You raise some good and interesting points, and it's far more interesting to discuss them than ignore them. Hopefully I won't come across as a reactionary douchebag
I completely agree. I think it's especially important with these experimental titles to figure out what worked and what didn't. I look forward to an intelligent discussion!
This is particularly interesting, because, obvious or not it certainly wasn't the way I made it. There was a fair amount of bouncing back and forth between gameplay and writing in an attempt to make the two fit together well, but the general order of creation was kind of opposite to the way you describe. For each scene I started with a (for the sake of a better word) thought that I wanted to put across, then came the mechanic I hoped would fit it, and then the text came last.
You know, it's interesting. Right after I wrote that I thought, "But... what if it was the other way around?" and I can see how both could be true. The most important thing here though is not whether or not I was right (of course
I would say that) but that I felt the need to make the distinction between the two. I'll try to talk a bit about why I felt such disconnect between the two a bit later on.
Writing the text was the hardest part of creating the game for me, as I needed it to be instructive, and yet honest, whilst fitting in fairly tight constraints on size. I can only let others judge how successful I was with it.
I'd be interested to hear more about your process in this. How much does the text reflect the thought you wanted to convey and how much does it reflect the gameplay? Did you write the text about the gameplay (in any way)?
I must admit I'd not thought of the potential disconnect in the final scene at all, and it's a fair point. I have to say, as an autobiographical work I've found it particularly difficult to distance myself sufficiently from the character to spot that sort of thing.

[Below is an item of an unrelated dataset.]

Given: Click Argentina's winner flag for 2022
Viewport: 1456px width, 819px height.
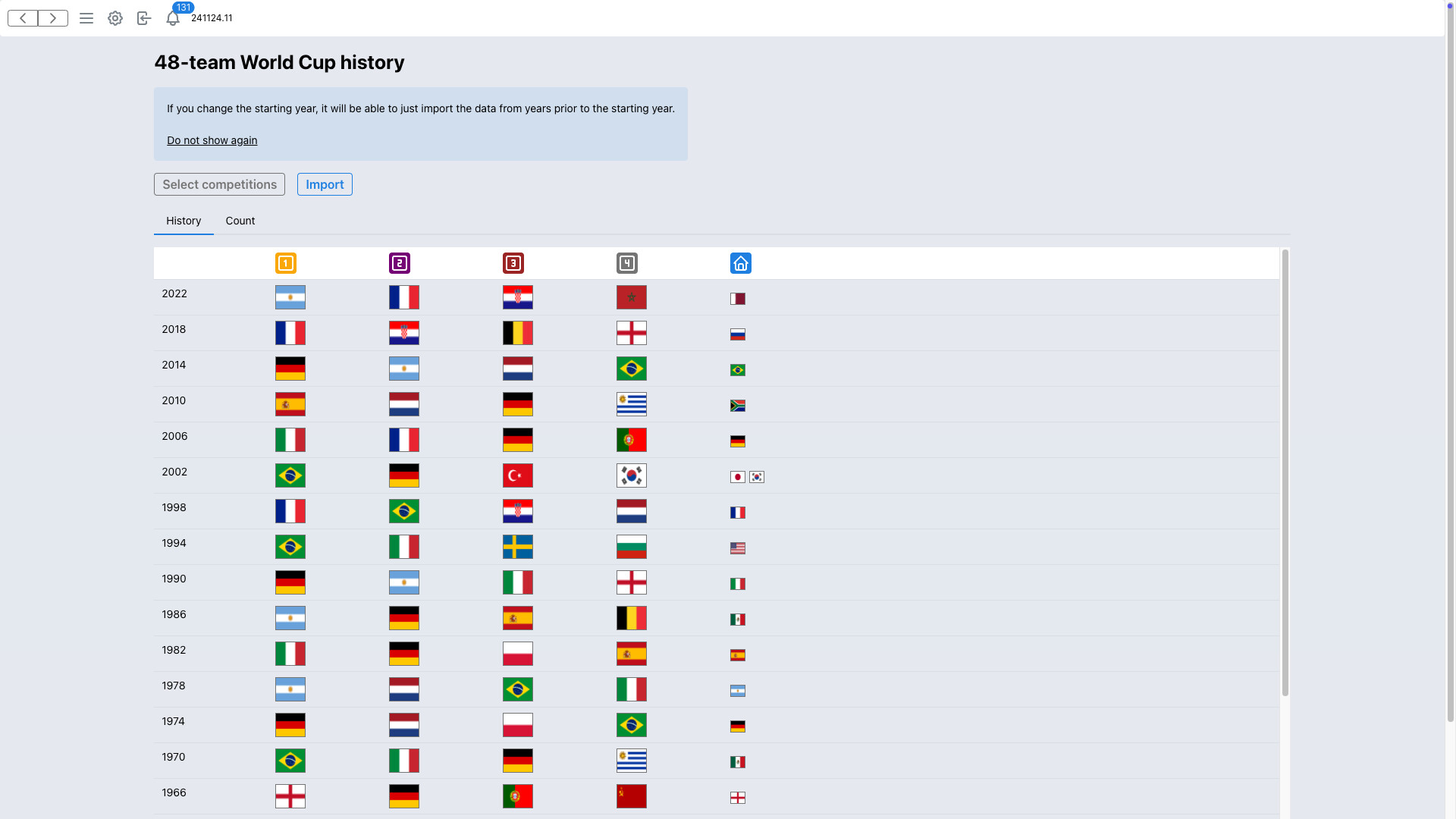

I think it's largely the text which causes this fracture. I think if I had gone through the game without it I would have been much more confused regarding the game's intent, but would have clearly seen myself as a third party. At no point do you directly control the character in a physical manner. You can push away dark blobs from the character, but without the text you might assume you were some type of god-character, keeping evil away from this man on the street.
The text, however, adds that extra layer which places the player in the mind of the walker. References to pushing back or holding things close have the duality of describing the character's mind and the player's actions. The final scene breaks this trend. The character merely observes the stars, whereas the gameplay seems to suggest the player is creating them.
*small correction to my last post while I'm at it, seems the night sky w/ stars is the 5th scene, not the 4th, I'm sure you knew what I meant anyway
Ok, so I'll try to speak here on what struck me as off.
I think each frame is made up of three basic elements: setting, gameplay, and text.
Frame 1: Obviously the setting here is real-world, or at least could be. There's nothing extraordinary or abstract to it. The text is similar, apart from using strong verbs as metaphors it is quite feasible and doesn't seem out of place for writing. The problem here is the gameplay, which consists of pushing back "worries". These are represented by an abstract symbol in a concrete world. Where the streets are real, the idea of home is real, and even worries are real, floating brown clouds are not. For me, it makes them feel out of place, or rather, it makes me feel their representation is out of place. The worries are easy for me to accept, the floating black clouds, however, are abstract where everything else is real.
Frame 2: This has basically the same problems as the last. None of these white clouds are, to the player, green tea, music, or Irina; they are just white clouds. But how does one show these things through plausible elements? It's easy to have white clouds float around, or maybe even specific objects like tea cups floating around, but both these solutions are surreal. To approach the subject of memory via gameplay in a project of this size so early on in the piece is hard, because the player doesn't share the character's memories yet. If the player and character had a shared past, it would be easier to look at a lightpole in the game and have it be representative of this-one-time-something-awesome-happened-near-a-lightpole.
Another thing I didn't like about #2, and this is more annoyance than anything, is that I had to gather
every cloud. I'm certainly not a completionist, especially not when my movement speed is limited.
I would go on with the analysis, but I'm out of time right now, and I think these two examples have highlighted pretty well what I think I didn't like about the game.
And I'm not trying to be so critical, really, I'd like to go over the other frames and some things I thought you did well when I can find the time.